Logo

5. Hukuk Dairesi2024/10798 E. 2025/3358 K.

Yapay Zeka Özeti

Uyuşmazlık: Kamulaştırma bedelinin tespiti davasında, bedelin doğru hesaplanıp hesaplanmadığı, faiz ve vekâlet ücretine hükmedilmesinin doğru olup olmadığına ilişkin uyuşmazlık.

Gerekçe ve Sonuç: Emsal taşınmazın değer tespitinde dikkate alınması, Anayasa Mahkemesi'nin iptal kararının derdest davaya uygulanması ve kamulaştırma davalarında idare lehine vekalet ücretine hükmedilemeyeceği gözetilerek, mahkeme kararının düzeltilerek onanmasına karar verilmiştir.

Karar Metni

"İçtihat Metni"

İNCELENEN KARARIN

MAHKEMESİ :Asliye Hukuk Mahkemesi

SAYISI : 2016/129 Esas, 2021/211 Karar

KARAR : Kabul

Taraflar arasındaki 4650 sayılı Kanun'la değişik 2942 sayılı Kamulaştırma Kanunu'nun (2942 sayılı Kanun) 10 uncu maddesine dayanan kamulaştırma bedelinin tespiti ve kamulaştırılan taşınmazın davacı idare adına tescili ve yol olarak terkini davasında verilen karar hakkında yapılan temyiz incelemesi sonucunda, Dairece Mahkeme kararının bozulmasına karar verilmiştir.

Mahkemece bozmaya uyularak yeniden yapılan yargılama sonucunda; davanın kabulüne karar verilmiştir.

Mahkeme kararı davacı idare ve davalılar ... vd. vekillerince temyiz edilmekle; süre, temyiz şartı ve diğer usul eksiklikleri yönünden yapılan ön inceleme sonucunda, temyiz dilekçesinin kabulüne karar verildikten ve Tetkik Hâkimi tarafından hazırlanan rapor dinlendikten sonra dosyadaki belgeler incelenip gereği düşünüldü:

I. DAVA

Davacı idare dava dilekçesinde özetle; Gaziantep ili, ..., Beyler Mahallesi 122 ada 101 (ifrazen 138) parsel sayılı taşınmazın kamulaştırma bedelinin tespiti ve kamulaştırılan taşınmazın davacı idare adına tescilini talep etmiştir.

II. CEVAP

Bir kısım davalılar vekili cevap dilekçesinde özetle; bedelin düşük olduğunu, keşif ve bilirkişi marifetiyle emsal araştırması yapılarak gerçek bedelin tespit edilmesini talep etmiştir.

III. MAHKEME KARARI

Mahkemece 16.04.2015 tarihli ve 2013/589 Esas, 2015/235 Karar sayılı kararıyla davanın kabulüne karar verilmiştir.
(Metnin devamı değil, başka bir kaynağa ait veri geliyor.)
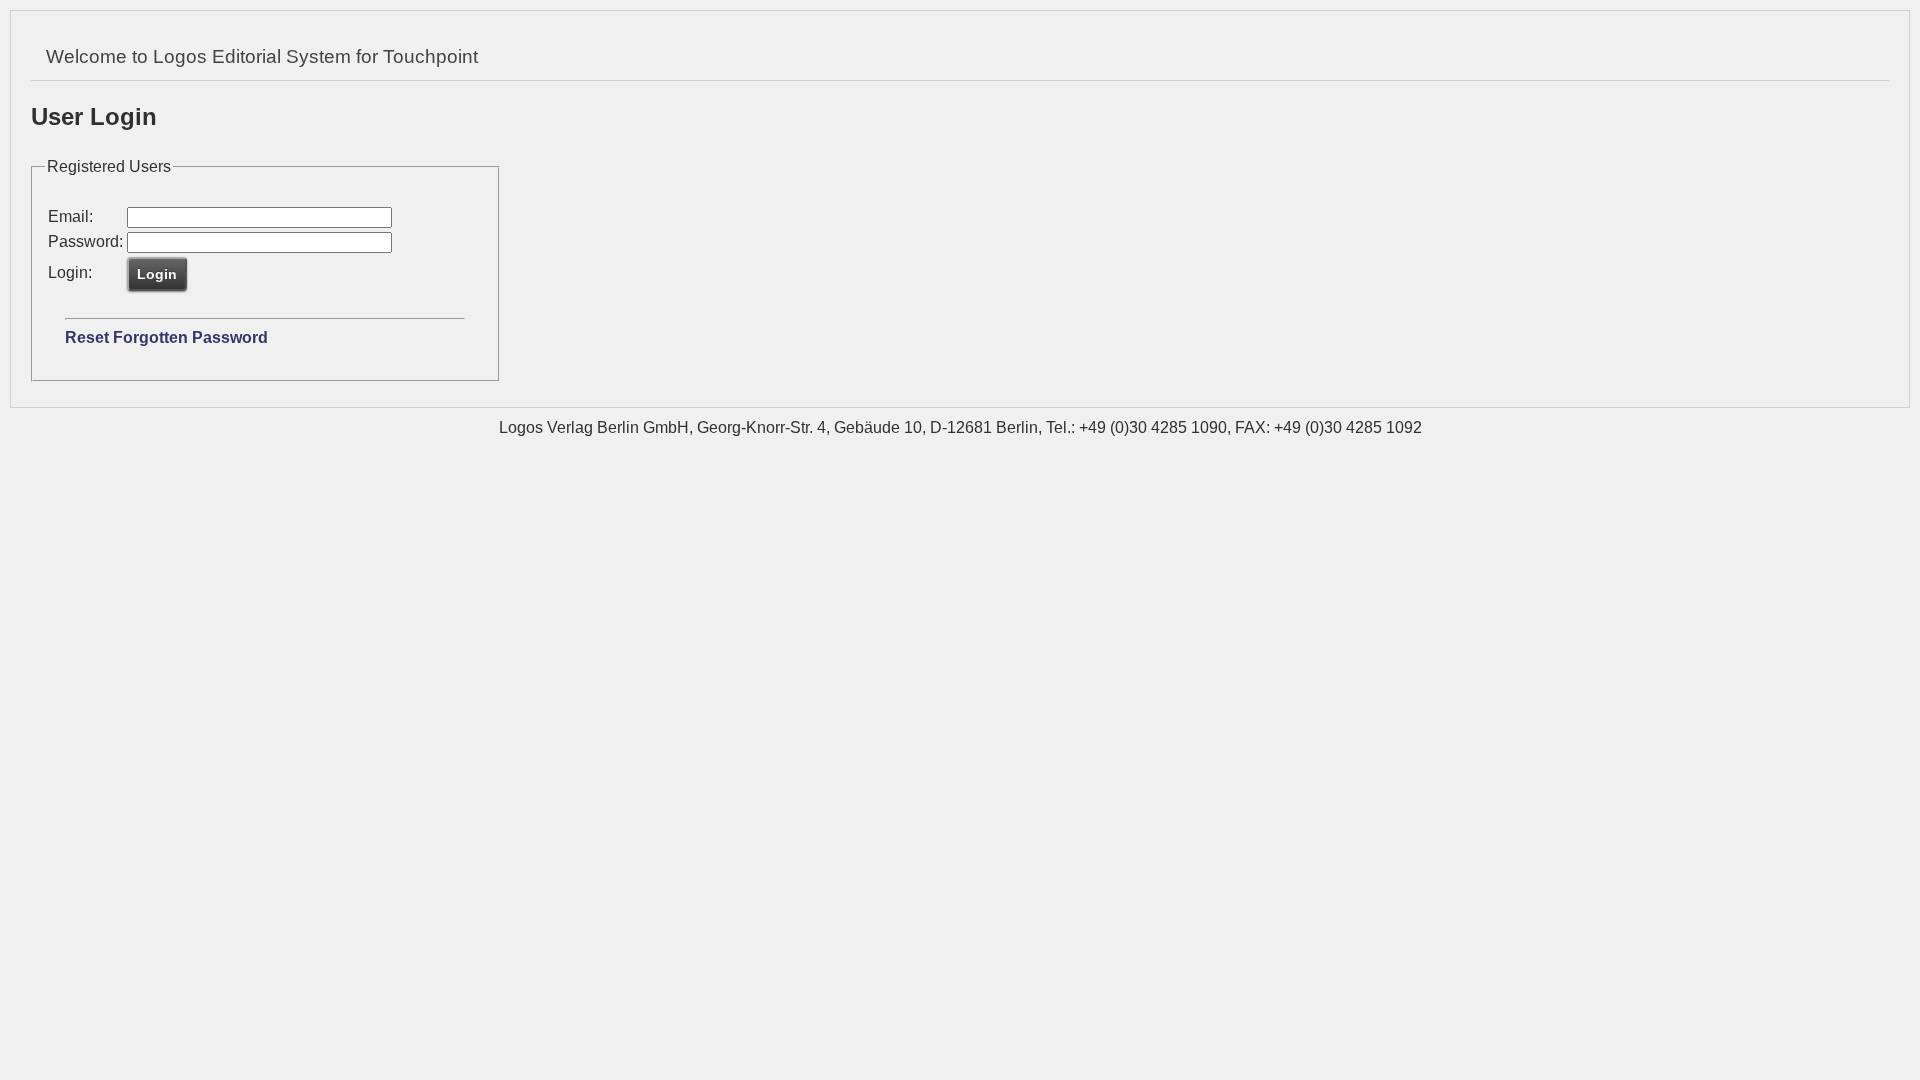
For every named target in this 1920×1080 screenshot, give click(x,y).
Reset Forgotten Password (166, 337)
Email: (70, 216)
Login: (70, 272)
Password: (85, 241)
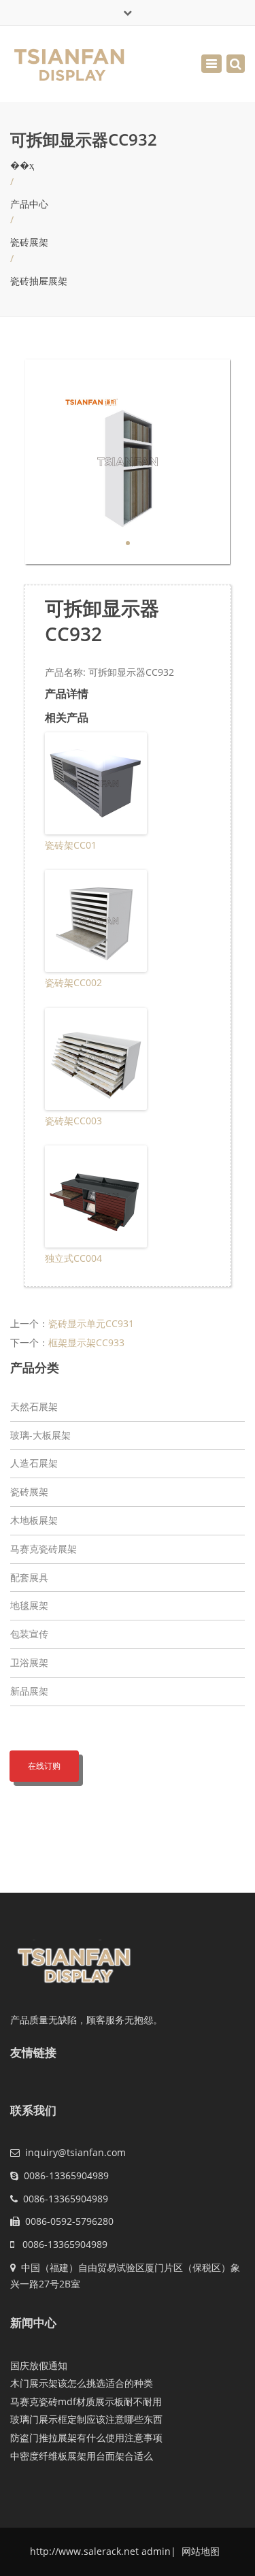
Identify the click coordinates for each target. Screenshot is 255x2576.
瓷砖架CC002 (73, 982)
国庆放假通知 (38, 2365)
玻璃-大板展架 (40, 1435)
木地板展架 (34, 1520)
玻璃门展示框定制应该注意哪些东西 (86, 2419)
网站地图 (199, 2551)
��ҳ (22, 165)
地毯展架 (29, 1605)
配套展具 (29, 1577)
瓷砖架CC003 (73, 1120)
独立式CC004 (73, 1258)
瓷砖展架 (29, 241)
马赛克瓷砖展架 (43, 1548)
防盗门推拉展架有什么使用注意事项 (86, 2437)
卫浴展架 (29, 1662)
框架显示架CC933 (86, 1342)
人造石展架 (34, 1462)
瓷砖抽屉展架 (38, 280)
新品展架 (29, 1690)
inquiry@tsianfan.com (75, 2152)
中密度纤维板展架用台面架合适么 (81, 2455)
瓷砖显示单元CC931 (91, 1323)
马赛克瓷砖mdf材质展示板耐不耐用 (86, 2401)
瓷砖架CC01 (71, 844)
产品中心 (29, 203)
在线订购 (44, 1766)
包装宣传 (29, 1633)
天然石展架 (34, 1406)
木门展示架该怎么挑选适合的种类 (81, 2383)
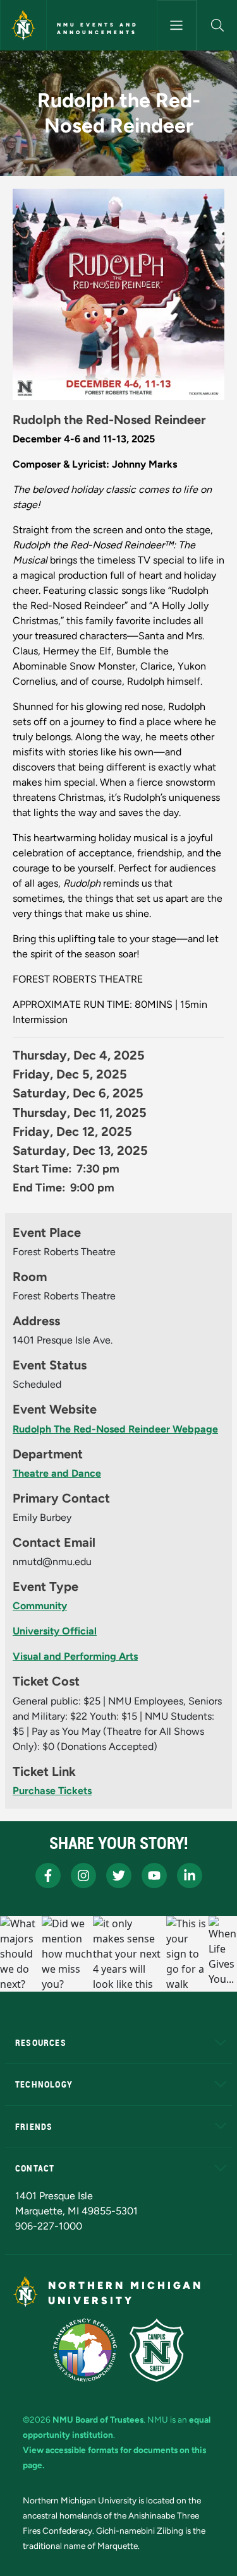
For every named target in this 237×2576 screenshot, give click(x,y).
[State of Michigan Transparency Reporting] (85, 2350)
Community (40, 1606)
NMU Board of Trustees (97, 2419)
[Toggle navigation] (177, 25)
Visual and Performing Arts (75, 1656)
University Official (55, 1631)
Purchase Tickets (52, 1791)
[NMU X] (118, 1875)
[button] (217, 25)
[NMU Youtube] (154, 1875)
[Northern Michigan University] (23, 25)
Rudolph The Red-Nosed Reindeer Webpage (115, 1429)
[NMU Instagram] (83, 1875)
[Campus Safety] (157, 2350)
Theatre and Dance (57, 1473)
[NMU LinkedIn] (189, 1875)
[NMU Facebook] (48, 1875)
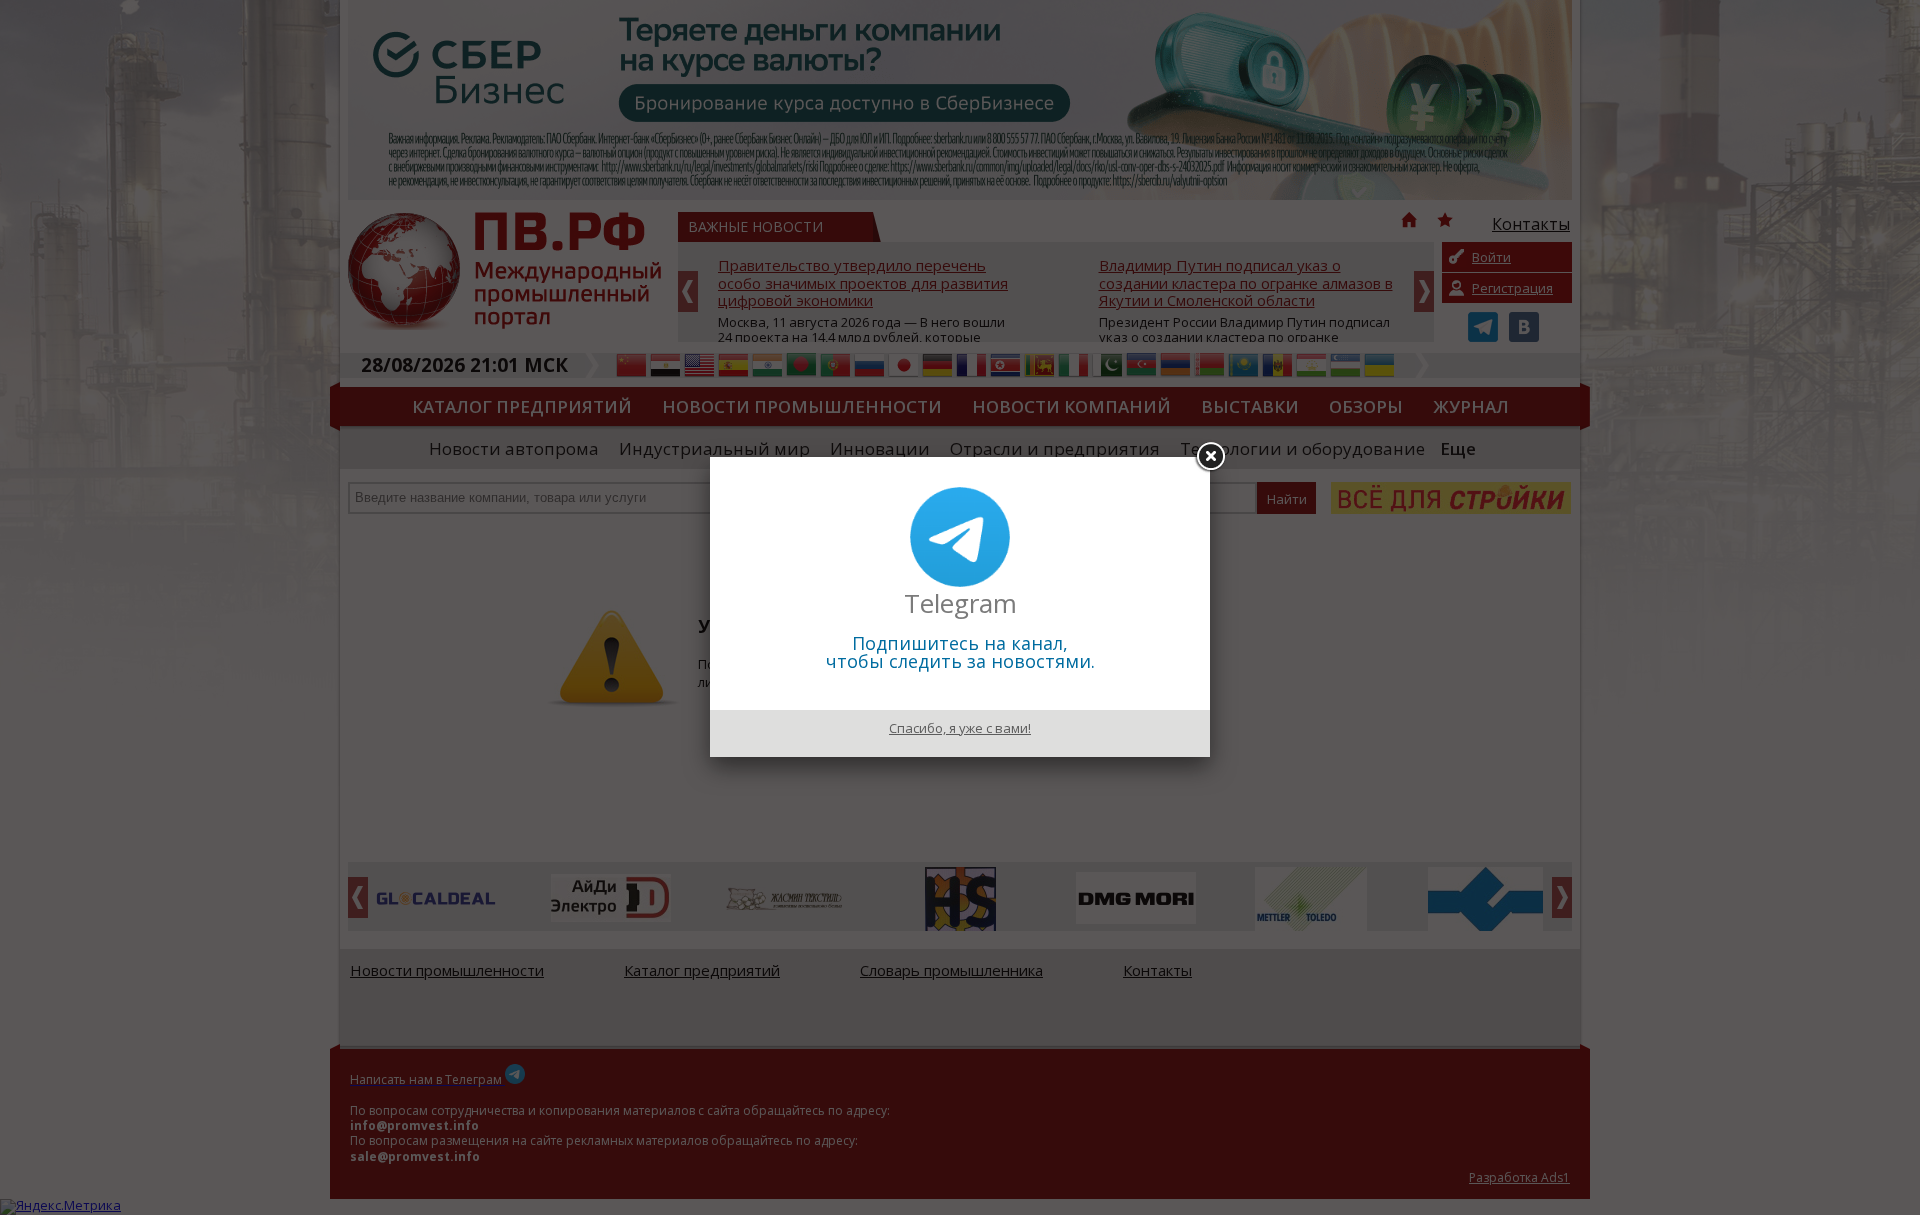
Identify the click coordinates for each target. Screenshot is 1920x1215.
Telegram (960, 603)
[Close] (1210, 457)
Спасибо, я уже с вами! (960, 728)
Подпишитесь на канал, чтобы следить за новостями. (960, 652)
IV. BOZMA VE BOZMADAN SONRAKİ YARGILAMA SÜRECİ

A. Bozma Kararı

1. Mahkemenin 16.04.2015 tarihli ve 2013/589 Esas, 2015/235 Karar sayılı kararına karşı süresi içinde taraf vekilleri temyiz isteminde bulunmuştur.

2. Dairece yapılan temyiz incelemesi sonucunda; alınan rapor ve yapılan inceleme hüküm kurmaya elverişli değildir. Şöyle ki; arsa niteliğindeki taşınmaza değer biçilirken dava konusu taşınmaz ile emsal taşınmazın zaruret olmadıkça yakın bölgelerden ve benzer yüzölçümlü olması gerekir. Dava konusu taşınmaz 6070,73 m² somut emsal olarak alınan taşınmaz ise 423,56 m² olup aralarındaki büyüklük farkı dikkate alındığında değerlendirmede yanıltıcı sonuçlara ulaşılacağı gibi somut emsalin farklı bir mahallede bulunduğu da göz önünde bulundurulduğunda, rapor hükme esas alınacak nitelikte olmadığından, dava konusu taşınmaza yakın bölgelerden ve yakın zaman içinde satışı yapılan benzer yüzölçümlü satışların bildirilerek yeniden oluşturulacak bilirkişi kurulu ile mahallinde keşif yapılarak alınacak rapor sonucuna göre hüküm kurulması gerektiğinin ve davalılardan ... ile tapu kayıt maliki Fatma Süngü arasında hukuki irtibatı sağlayacak şekilde, muris Fatma Süngü'ye ait veraset ilamı taraflardan temin edilip, adı geçen davalının taraf sıfatı ve hisse durumu da denetlenmek suretiyle hüküm kurulması gerektiğinin düşünülmemesi nedenleriyle kararın bozulmasına karar verilmiştir.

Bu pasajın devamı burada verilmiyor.